Long-Term Quality of Life and Survivorship Priorities in Esophageal Cancer Patients: A Survey-Based Assessment

J Surg Oncol. 2024 Dec 19. doi: 10.1002/jso.28045. Online ahead of print.

Abstract

Background and objectives: This study examines the long-term quality of life (QOL) and priorities of survivors who underwent management for esophageal cancer (EC).

Methods: We cross-sectionally surveyed EC patients through online support groups to assess the relative importance of their overall survival, experience, costs of care, and QOL. Kendall's co-efficient of Concordance (W) was utilized to assess agreement among respondents.

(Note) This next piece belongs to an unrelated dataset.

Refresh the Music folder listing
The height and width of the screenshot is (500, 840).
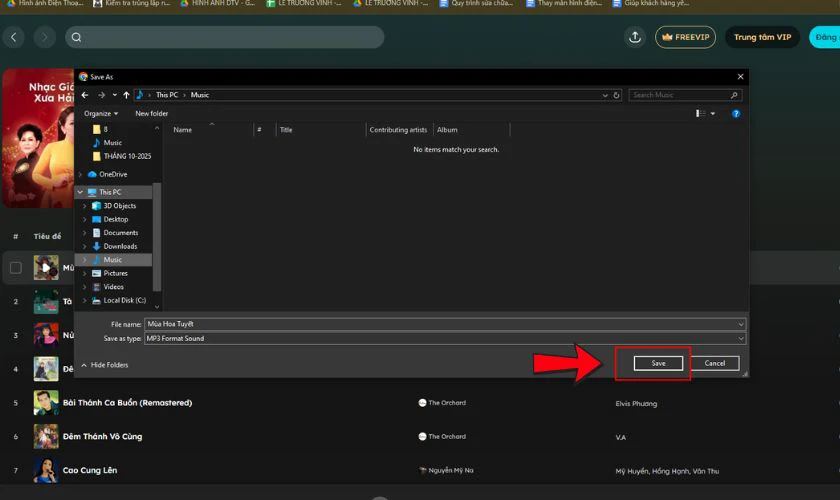pyautogui.click(x=616, y=95)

Results: Among 100 respondents (age 57.2 ± 10.4 years, 54% male, 90% Caucasian), median overall survival was 18.0 (7.8-49.8) months, with a maximum survivorship of 48.3 years. Respondents ranked overall survival most important, followed by functional independence, emotional well-being, treatment experience, and costs of care (W = 0.342, p < 0.001). Some survivors ranked treatment experience (4%) or costs (6%) as their most important priority. The cohort's physical QOL (P-QOL; 39.79 ± 10.16) and mental QOL (M-QOL; 42.29 ± 15.43) were below that of the general population (50.00 ± 10.00); both p < 0.050. There was no difference in P-QOL and M-QOL based on the presence of metastatic disease (both p > 0.050). Patients who underwent curative surgery had superior M-QOL (45.00 ± 15.22 vs. 36.70 ± 14.53, p = 0.010). Although P-QOL was similar based on duration of survival (40.30 ± 9.75 [< 1 year], 39.33 ± 10.52 [1-5 years], 39.81 ± 10.68 [> 5 years], p = 0.873), M-QOL was higher in patients with extended survivorship (36.87 ± 14.24 [< 1 year], 45.05 ± 14.94 [1-5 years], 47.30 ± 16.36 [> 5 years], p = 0.008).

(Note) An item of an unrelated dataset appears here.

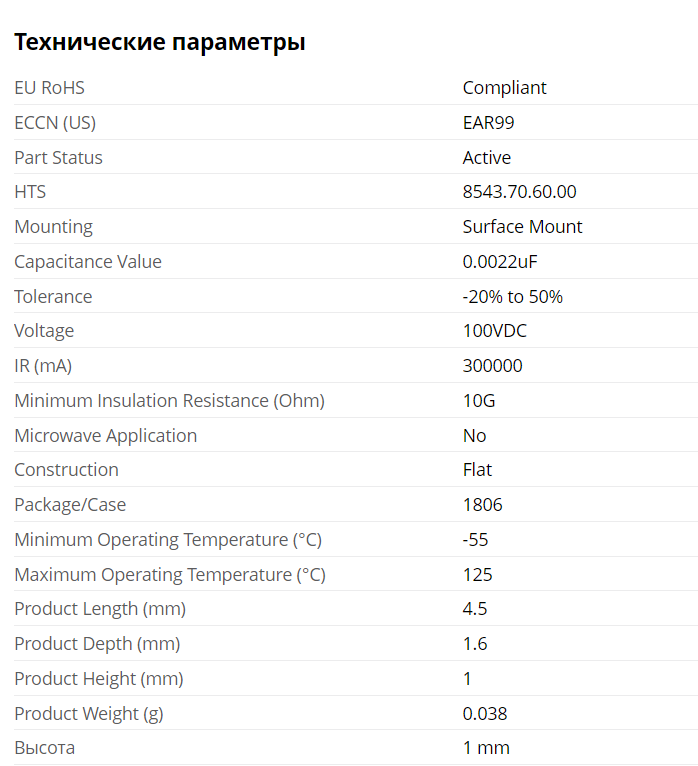Click the "Технические параметры" heading
This screenshot has width=698, height=766.
click(x=160, y=42)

Conclusions: Despite enduring physical health impairments, a majority of EC survivors prioritized their survival. However, a few survivors prioritized costs and treatment experience, underscoring the importance of tailoring treatments to ensure alignment with individual patient-driven priorities.

Keywords: care priorities; foregut cancer; value‐based care.